Saved data entries:
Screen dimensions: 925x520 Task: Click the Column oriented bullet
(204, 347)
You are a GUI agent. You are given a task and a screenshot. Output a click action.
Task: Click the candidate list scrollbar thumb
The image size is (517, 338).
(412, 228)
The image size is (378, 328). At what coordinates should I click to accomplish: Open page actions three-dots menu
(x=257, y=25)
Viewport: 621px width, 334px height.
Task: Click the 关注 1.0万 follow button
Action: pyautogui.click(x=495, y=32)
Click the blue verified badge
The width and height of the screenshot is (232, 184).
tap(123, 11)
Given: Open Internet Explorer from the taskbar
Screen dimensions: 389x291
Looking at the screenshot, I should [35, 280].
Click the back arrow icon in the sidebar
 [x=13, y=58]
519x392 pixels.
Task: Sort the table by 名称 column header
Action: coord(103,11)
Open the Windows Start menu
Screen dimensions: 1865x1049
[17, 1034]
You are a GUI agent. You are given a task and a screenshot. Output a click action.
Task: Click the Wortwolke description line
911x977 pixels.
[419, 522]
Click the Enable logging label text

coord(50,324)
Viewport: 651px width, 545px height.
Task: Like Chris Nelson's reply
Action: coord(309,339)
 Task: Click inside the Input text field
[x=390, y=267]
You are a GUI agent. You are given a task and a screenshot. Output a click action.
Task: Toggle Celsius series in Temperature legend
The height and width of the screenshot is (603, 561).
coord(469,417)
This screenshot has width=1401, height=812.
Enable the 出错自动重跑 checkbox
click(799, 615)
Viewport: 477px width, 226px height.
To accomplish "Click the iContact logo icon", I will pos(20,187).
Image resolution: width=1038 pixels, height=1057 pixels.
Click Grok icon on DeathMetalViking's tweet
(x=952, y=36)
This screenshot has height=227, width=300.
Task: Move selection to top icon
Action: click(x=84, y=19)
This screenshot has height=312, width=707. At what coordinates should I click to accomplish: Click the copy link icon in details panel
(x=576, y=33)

▶ **Assignment**
What is needed is a verbatim copy of every line in the records above from the one containing "Open the Windows Start menu" down to the one containing "Viewport: 477px width, 226px height.", both included, and nothing more.

▶ **Written solution**
Open the Windows Start menu
Screen dimensions: 1865x1049
[17, 1034]
You are a GUI agent. You are given a task and a screenshot. Output a click action.
Task: Click the Wortwolke description line
911x977 pixels.
[419, 522]
Click the Enable logging label text

coord(50,324)
Viewport: 651px width, 545px height.
Task: Like Chris Nelson's reply
Action: coord(309,339)
 Task: Click inside the Input text field
[x=390, y=267]
You are a GUI agent. You are given a task and a screenshot. Output a click action.
Task: Toggle Celsius series in Temperature legend
The height and width of the screenshot is (603, 561).
coord(469,417)
This screenshot has width=1401, height=812.
Enable the 出错自动重跑 checkbox
click(799, 615)
Viewport: 477px width, 226px height.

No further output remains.